:: Исходный отрывок ::
С жильём худо-бедно устроились, а с питанием было плохо. К больничной кухне прикрепиться нам отказали даже за деньги. Готовить самим на больничной кухне, из своих продуктов разрешили, но где они свои продукты? В магазине пусто, на полках только фруктовые импортные консервы. Овощей в продаже не было даже в консервированном виде. Макаронных изделий тоже не было. Бывали дни, что и хлеба мы не могли достать — жили на чае с просроченными пряниками, с которых глазурь облетала. В такой, примерно, день приехали к нам наши мальчишки из группы. Они так же, как и мы, поехали на рабочие места. У них был соседний Кинельский район.
Воскресенье. День выходной, хочется понежиться в постели. Встали позже обычного. Убрали постели, привели себя в порядок, сидим за столом у окна чаёвничаем. Пана смотрит в окно и говорит: «Вон парни идут, очень на наших мальчишек похожи». Мы к окну. Да это же наши мальчишки и есть! Вон, крайний, сюда — Павлик Кензин, за ним Борька Моисеев, а тот Лёнька Балакин. Мы обрадовались, как — будто к нам родственники приехали, выбежали их встречать. Привели в комнату. С удивлением, с расспросами: откуда? Как и что? Тут Валя, на правах старосты группы, прервала разговор со словами: «Соловья баснями не кормят» пригласила гостей к столу на чаепитие. За столом снова разговоры: как устроились, как проходит практика. Оказывается, им также, рабочих мест на фельдшерских пунктах не предоставили. Поговорили и решили прогуляться, посмотреть Кротовку. Мы сами её путём не видели, на работу, с работы не выходя из здания. На улицу выходили только в магазин.
И так пошли обозревать Кротовку и её окрестности. Нагулялись, надышались, свежего воздуха, проголодались. Вернулись снова чаёвничать, извинились, что угостить больше нечем, а тут и время нашим гостям собираться в обратный путь. Скоро должна подойти электричка на Куйбышев. Мы пошли их провожать, пообещали на первомайские праздники к ним приехать. Они обещали выйти к электричке, нас встретить.
:::
:: Исходные данные ::
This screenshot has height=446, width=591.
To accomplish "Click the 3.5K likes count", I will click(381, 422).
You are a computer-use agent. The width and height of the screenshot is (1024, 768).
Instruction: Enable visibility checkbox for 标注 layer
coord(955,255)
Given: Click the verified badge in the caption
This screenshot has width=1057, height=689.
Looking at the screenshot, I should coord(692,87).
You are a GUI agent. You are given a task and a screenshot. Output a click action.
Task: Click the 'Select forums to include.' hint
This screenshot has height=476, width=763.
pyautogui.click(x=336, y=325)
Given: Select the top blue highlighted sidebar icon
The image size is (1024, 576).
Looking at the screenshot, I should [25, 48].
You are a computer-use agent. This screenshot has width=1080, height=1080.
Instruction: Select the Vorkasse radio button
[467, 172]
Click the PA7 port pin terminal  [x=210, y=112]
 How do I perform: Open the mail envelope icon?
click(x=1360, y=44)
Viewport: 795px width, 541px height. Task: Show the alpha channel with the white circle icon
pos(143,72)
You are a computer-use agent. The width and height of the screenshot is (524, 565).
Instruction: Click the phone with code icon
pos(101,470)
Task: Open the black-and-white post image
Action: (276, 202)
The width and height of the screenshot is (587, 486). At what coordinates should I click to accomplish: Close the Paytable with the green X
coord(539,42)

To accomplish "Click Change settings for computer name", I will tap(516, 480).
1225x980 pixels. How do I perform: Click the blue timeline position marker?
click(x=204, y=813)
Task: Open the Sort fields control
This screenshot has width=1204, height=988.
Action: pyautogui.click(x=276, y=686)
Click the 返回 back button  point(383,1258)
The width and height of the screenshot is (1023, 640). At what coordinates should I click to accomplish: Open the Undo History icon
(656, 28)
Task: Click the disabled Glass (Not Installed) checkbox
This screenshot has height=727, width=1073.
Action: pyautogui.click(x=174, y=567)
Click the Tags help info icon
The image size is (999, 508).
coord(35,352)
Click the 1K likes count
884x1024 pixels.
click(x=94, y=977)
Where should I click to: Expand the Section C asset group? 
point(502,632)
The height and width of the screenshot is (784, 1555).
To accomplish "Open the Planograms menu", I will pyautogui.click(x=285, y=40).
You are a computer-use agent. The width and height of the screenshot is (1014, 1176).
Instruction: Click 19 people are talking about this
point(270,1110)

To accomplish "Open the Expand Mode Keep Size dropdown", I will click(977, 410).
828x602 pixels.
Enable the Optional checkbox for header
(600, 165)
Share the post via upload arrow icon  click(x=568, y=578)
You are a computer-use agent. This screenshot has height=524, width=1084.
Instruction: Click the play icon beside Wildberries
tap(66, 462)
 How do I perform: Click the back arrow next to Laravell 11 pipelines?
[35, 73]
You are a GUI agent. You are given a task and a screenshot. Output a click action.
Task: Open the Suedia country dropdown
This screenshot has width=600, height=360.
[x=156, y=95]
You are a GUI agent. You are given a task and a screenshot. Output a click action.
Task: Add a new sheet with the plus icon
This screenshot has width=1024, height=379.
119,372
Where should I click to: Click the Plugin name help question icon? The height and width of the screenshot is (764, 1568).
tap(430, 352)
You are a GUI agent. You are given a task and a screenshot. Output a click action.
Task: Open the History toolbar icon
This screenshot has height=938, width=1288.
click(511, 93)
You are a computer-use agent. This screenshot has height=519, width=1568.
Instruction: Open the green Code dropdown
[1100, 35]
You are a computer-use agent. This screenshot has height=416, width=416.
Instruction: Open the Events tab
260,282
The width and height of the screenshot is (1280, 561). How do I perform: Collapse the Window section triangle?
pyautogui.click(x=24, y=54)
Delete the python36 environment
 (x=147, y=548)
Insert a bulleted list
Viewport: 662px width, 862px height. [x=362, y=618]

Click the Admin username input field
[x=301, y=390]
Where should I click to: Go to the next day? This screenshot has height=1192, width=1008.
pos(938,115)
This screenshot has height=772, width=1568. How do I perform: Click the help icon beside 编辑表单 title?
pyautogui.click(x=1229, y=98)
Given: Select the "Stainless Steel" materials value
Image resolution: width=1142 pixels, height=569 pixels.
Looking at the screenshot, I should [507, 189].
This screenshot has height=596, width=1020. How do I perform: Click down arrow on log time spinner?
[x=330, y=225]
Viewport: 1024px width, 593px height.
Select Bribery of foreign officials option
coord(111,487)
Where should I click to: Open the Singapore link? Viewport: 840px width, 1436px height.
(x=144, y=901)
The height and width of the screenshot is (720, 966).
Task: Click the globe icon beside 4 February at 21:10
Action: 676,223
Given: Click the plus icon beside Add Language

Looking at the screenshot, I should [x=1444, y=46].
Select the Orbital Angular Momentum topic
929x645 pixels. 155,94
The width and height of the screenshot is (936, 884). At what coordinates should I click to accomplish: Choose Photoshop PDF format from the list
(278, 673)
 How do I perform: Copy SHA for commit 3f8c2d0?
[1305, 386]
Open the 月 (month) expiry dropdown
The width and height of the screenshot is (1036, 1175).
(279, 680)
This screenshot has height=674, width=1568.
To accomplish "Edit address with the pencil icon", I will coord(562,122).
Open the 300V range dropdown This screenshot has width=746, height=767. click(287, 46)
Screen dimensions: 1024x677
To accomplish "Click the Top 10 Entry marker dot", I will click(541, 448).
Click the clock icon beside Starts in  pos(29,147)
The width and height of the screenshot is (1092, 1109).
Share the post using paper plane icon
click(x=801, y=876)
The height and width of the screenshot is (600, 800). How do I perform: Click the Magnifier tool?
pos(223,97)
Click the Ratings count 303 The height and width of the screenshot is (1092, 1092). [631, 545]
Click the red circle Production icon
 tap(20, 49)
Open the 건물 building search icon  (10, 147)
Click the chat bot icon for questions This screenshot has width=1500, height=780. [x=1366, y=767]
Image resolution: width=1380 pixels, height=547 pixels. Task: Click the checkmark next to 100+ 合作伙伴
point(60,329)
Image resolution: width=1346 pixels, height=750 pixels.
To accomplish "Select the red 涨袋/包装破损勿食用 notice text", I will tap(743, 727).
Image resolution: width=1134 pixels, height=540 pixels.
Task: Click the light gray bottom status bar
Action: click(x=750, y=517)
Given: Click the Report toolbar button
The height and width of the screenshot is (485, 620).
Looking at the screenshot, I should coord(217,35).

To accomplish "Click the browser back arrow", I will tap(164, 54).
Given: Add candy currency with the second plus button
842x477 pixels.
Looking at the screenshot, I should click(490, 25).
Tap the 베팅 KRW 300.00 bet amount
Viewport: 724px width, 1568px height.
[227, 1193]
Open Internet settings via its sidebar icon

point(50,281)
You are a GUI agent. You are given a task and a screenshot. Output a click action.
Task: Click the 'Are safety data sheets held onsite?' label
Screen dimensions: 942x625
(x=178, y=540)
:::
### Что сделать 1
Что, согласно отрывку, стояло на полках магазина в Кротовке?
### Что сделать 2
Продолжите отрывок о практике в Кротовке, начав сразу после его последнего предложения.
Строки здесь никакой роли не играют.

### Ответ 1
Только фруктовые импортные консервы.

### Ответ 2
Прошла неделя. Целых три дня праздников! Воскресенье совпало с двумя первомайскими. Мы с утра нарядились и поехали в гости с ответным визитом.
Мальчики нас встретили, как и обещали, на платформе станции Падовка. До Алексеевки (центр Кинельского сельского района) приблизительно километра полтора — два прошли пешком. На пригорке стоит районная больница, где работают наши мальчики. Жили они в хозяйственном корпусе, на больничном дворе, рядом с кухней.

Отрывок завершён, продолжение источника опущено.